Pick out each line in the records that contains the word "agent" and copy it.
*-*-*
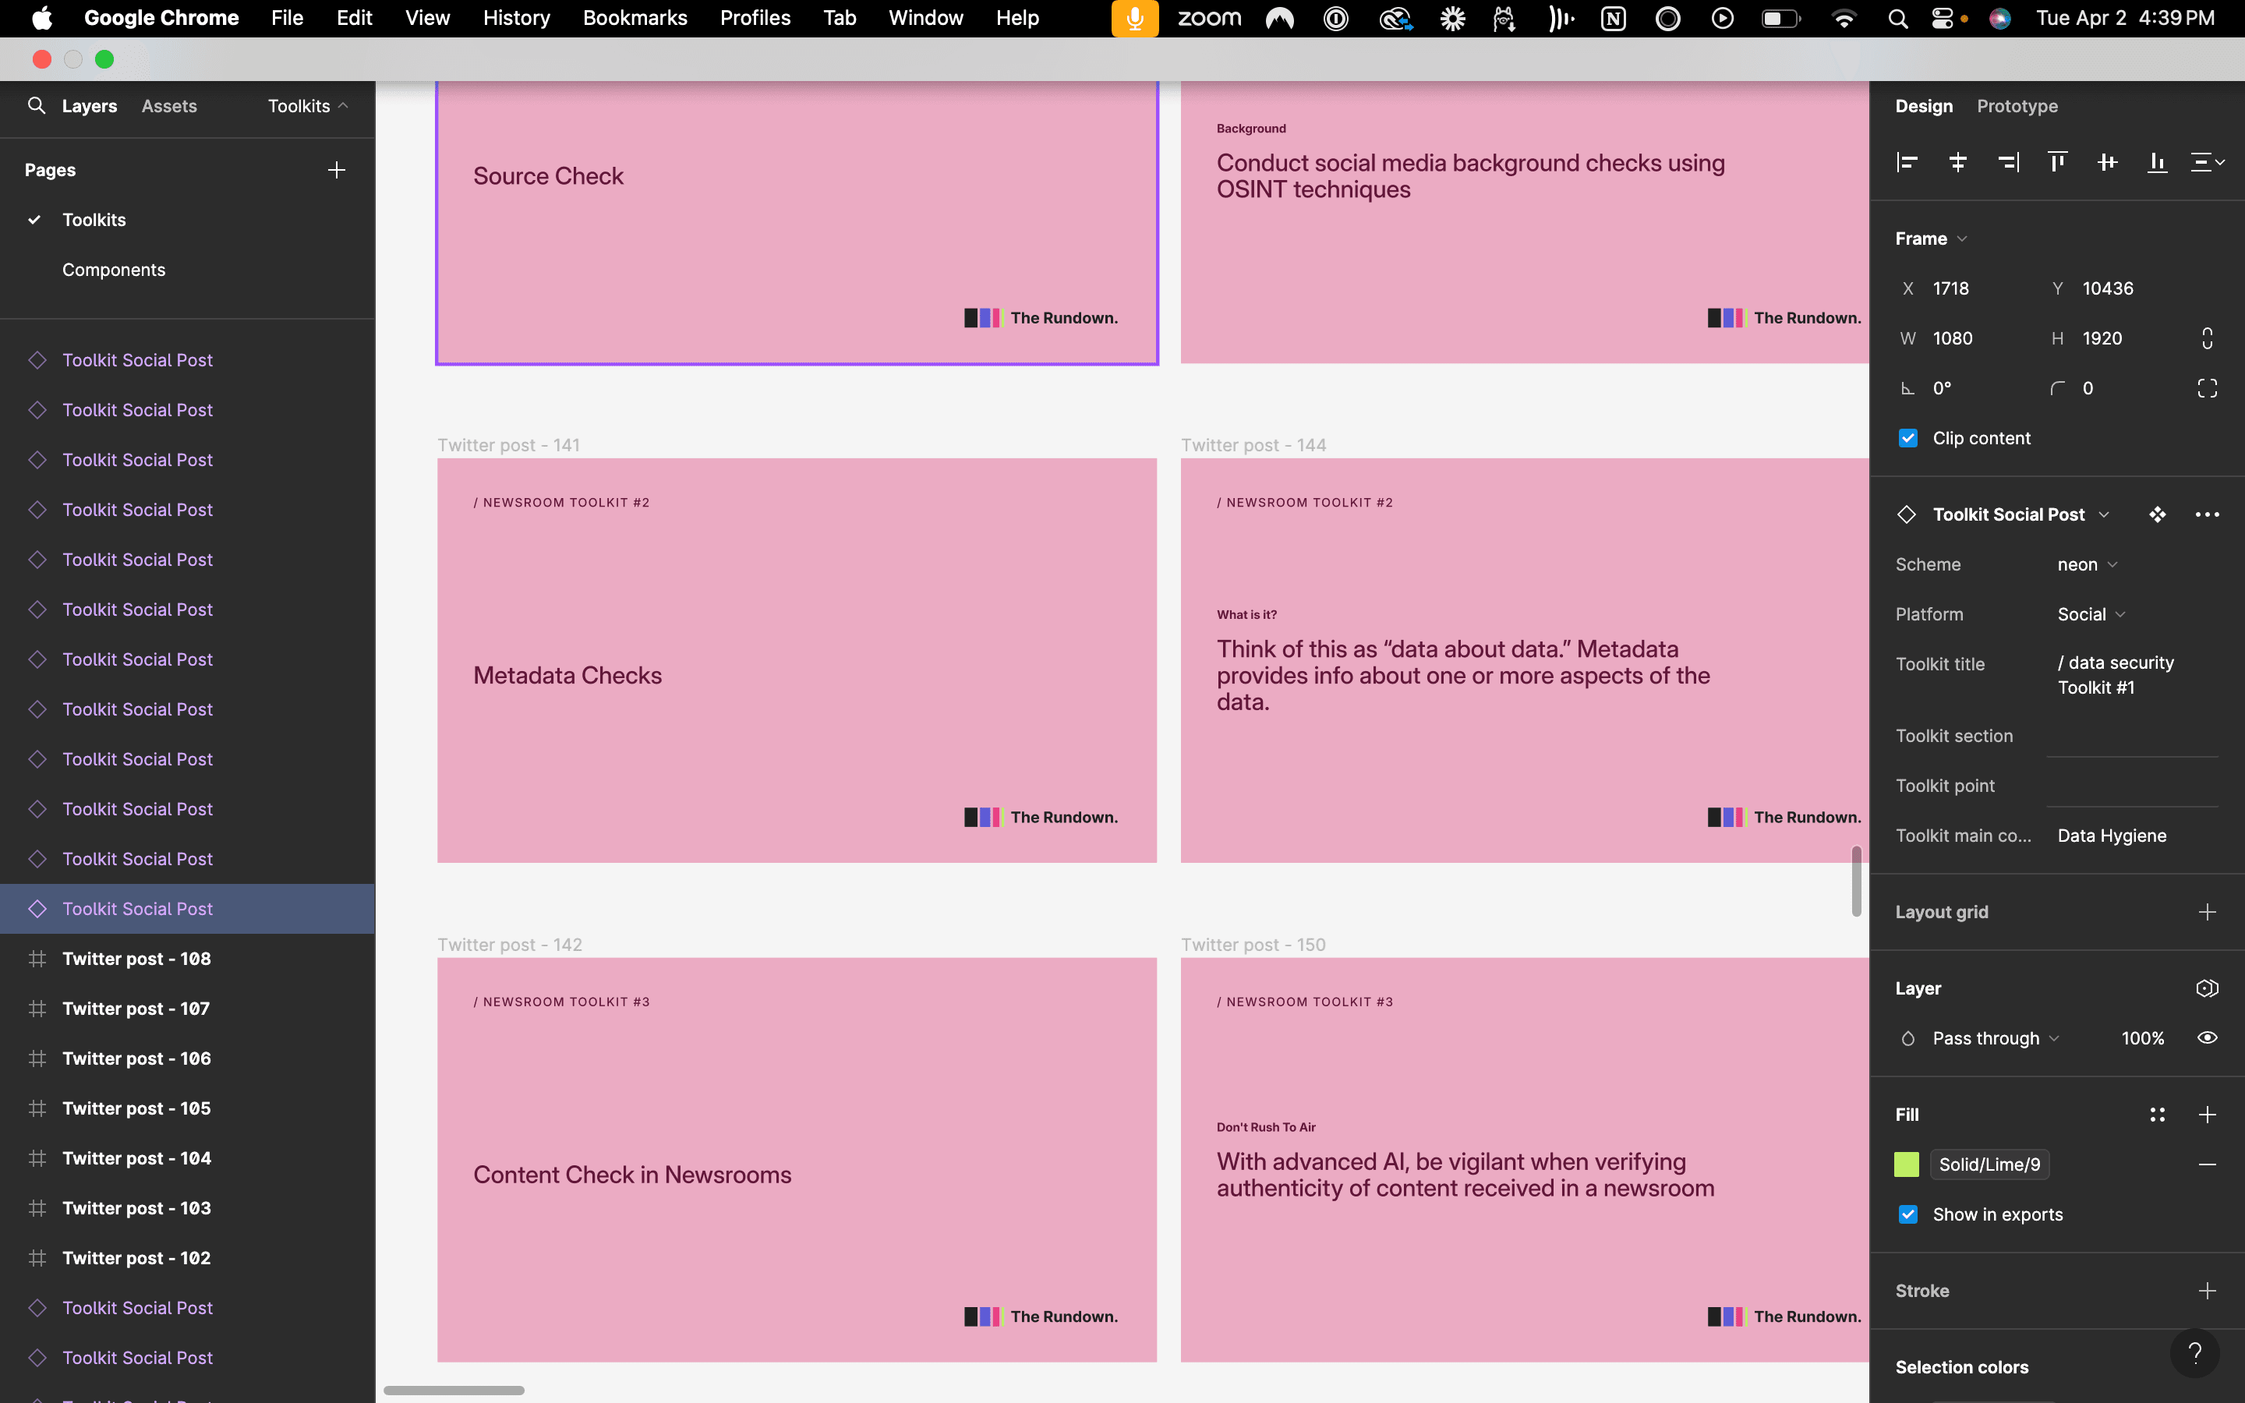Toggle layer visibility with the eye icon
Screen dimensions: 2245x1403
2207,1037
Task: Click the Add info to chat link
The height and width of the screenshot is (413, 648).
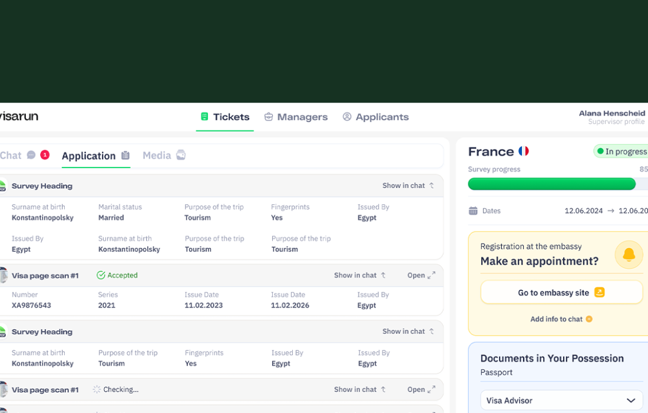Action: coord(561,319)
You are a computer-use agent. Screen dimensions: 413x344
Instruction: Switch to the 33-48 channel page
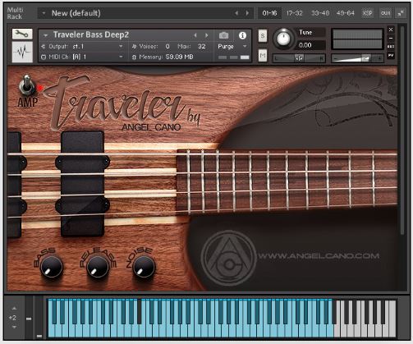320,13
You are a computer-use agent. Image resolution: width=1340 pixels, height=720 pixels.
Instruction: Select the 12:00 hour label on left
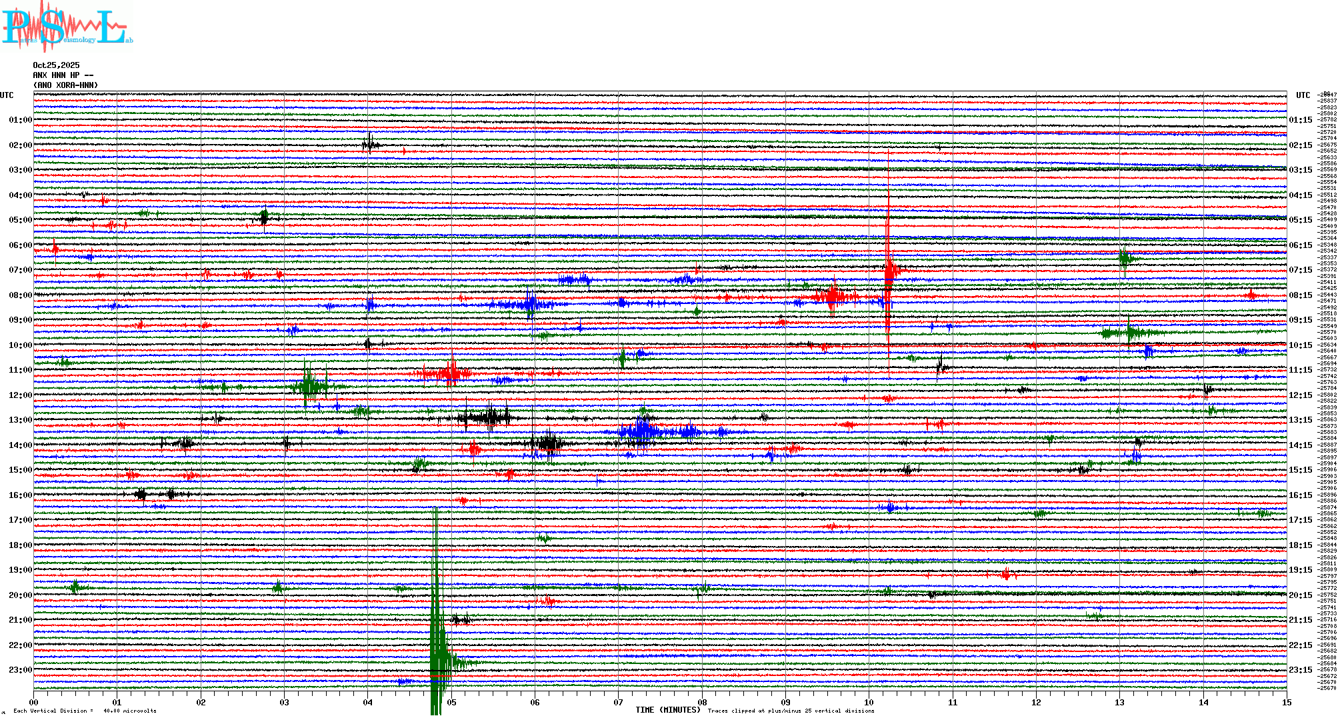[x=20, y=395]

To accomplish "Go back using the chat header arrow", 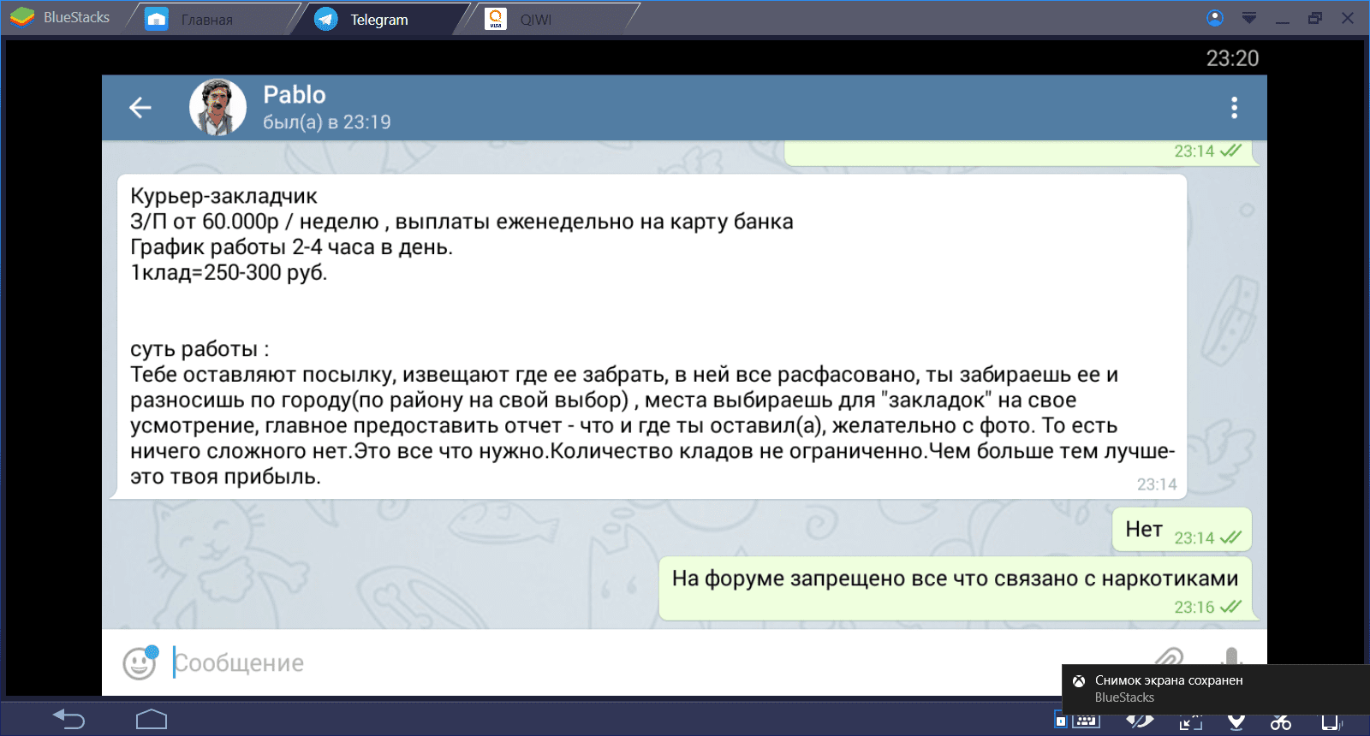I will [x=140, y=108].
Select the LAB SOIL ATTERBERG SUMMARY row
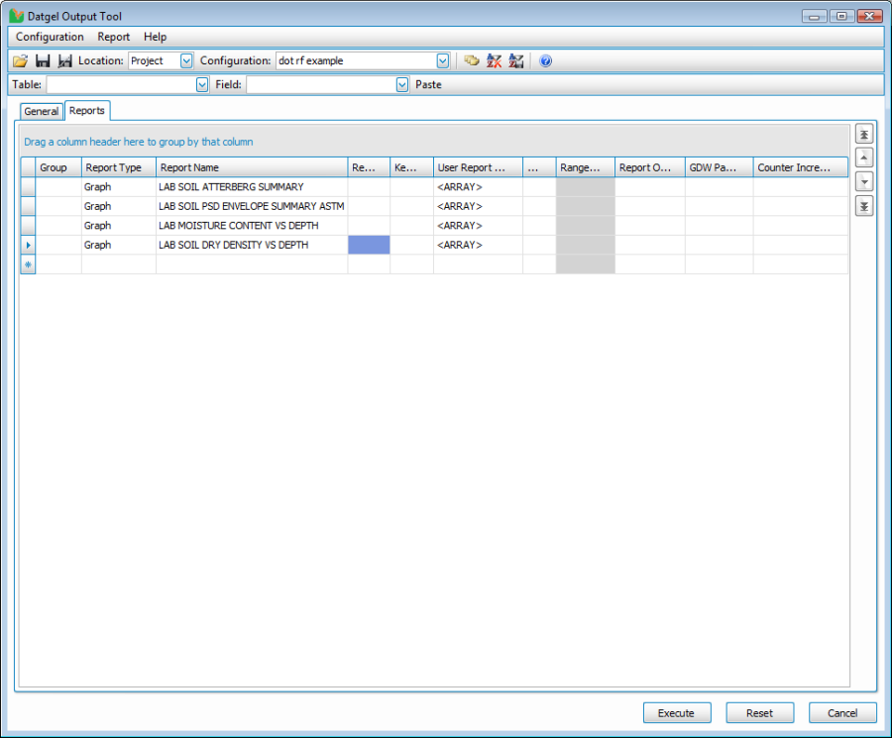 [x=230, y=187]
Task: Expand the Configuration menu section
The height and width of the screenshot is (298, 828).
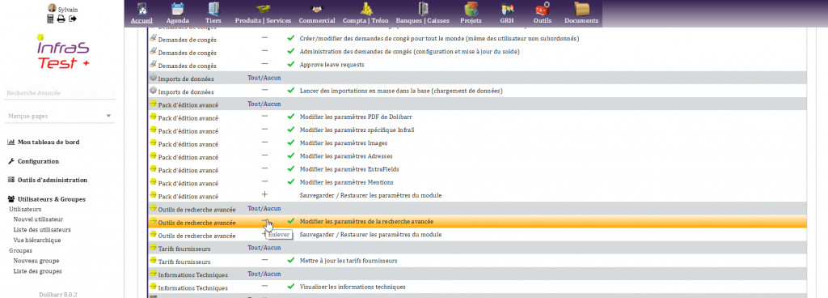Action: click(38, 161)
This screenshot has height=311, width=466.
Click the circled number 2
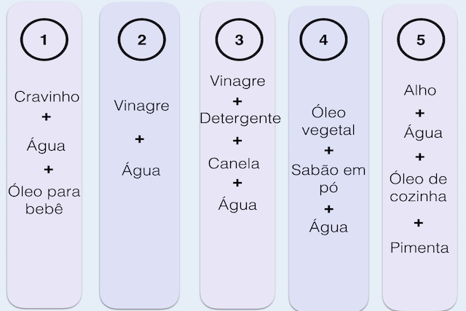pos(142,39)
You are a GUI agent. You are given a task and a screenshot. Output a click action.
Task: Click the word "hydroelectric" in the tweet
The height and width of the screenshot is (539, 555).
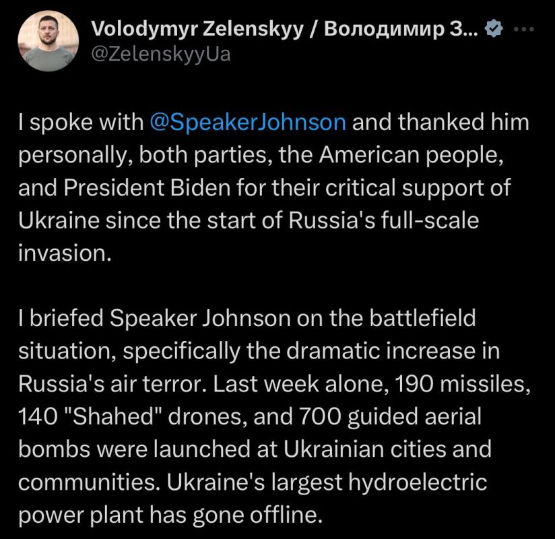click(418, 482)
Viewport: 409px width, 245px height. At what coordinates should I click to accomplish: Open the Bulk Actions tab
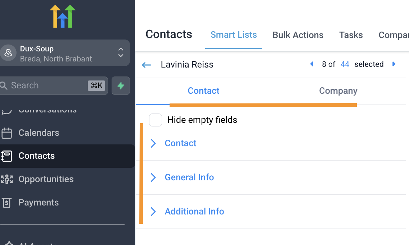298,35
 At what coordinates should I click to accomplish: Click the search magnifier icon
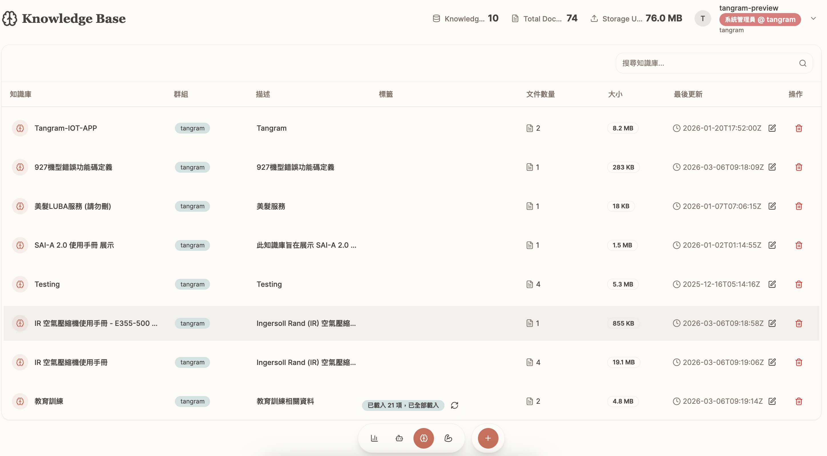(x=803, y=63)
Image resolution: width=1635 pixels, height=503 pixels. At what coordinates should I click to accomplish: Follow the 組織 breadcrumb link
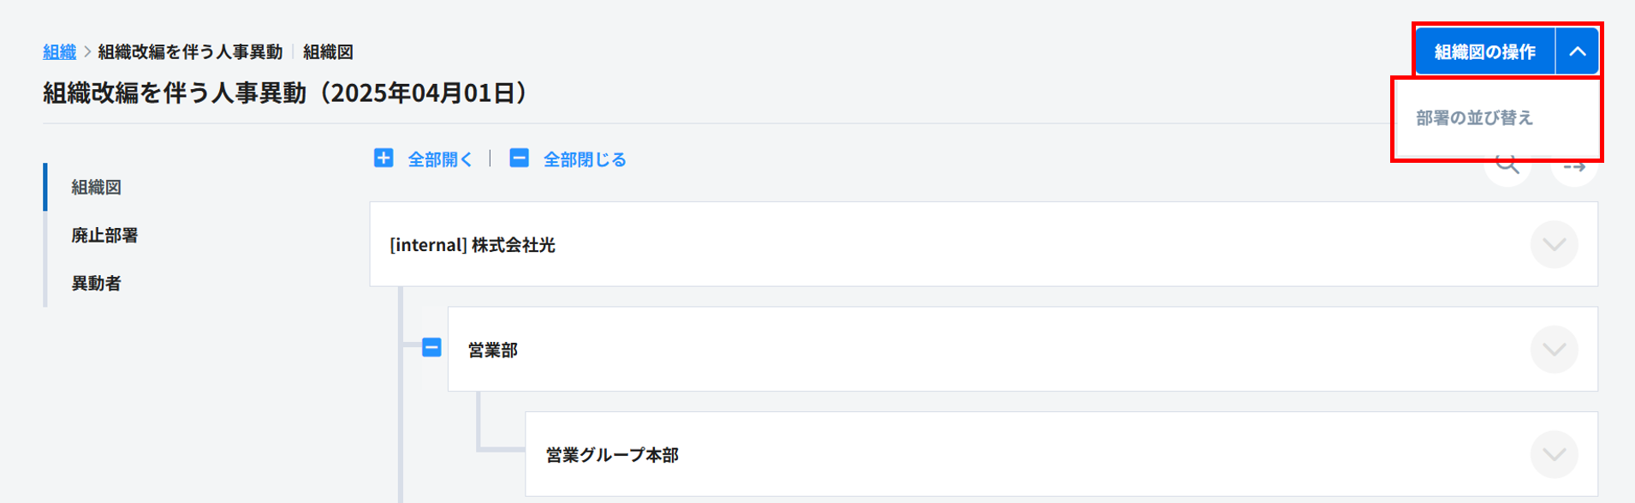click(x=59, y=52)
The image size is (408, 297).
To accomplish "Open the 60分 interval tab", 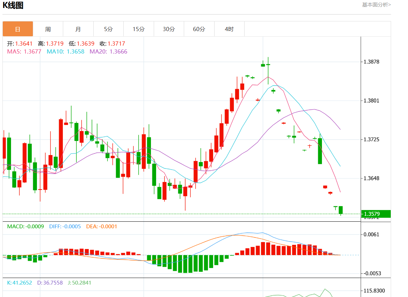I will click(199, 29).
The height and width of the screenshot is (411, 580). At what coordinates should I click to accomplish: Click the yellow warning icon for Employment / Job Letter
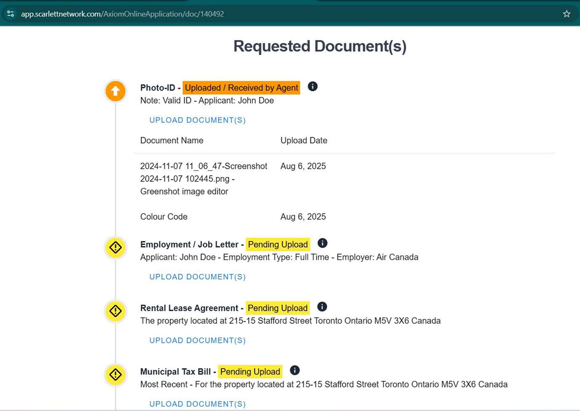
*-*-*
**Written response:**
You are a computer-use agent. Screen dimensions: 413x344
You are a computer-use agent. Image resolution: width=1340 pixels, height=720 pixels.
You are a GUI agent. You are given a task and a screenshot. Output a click action.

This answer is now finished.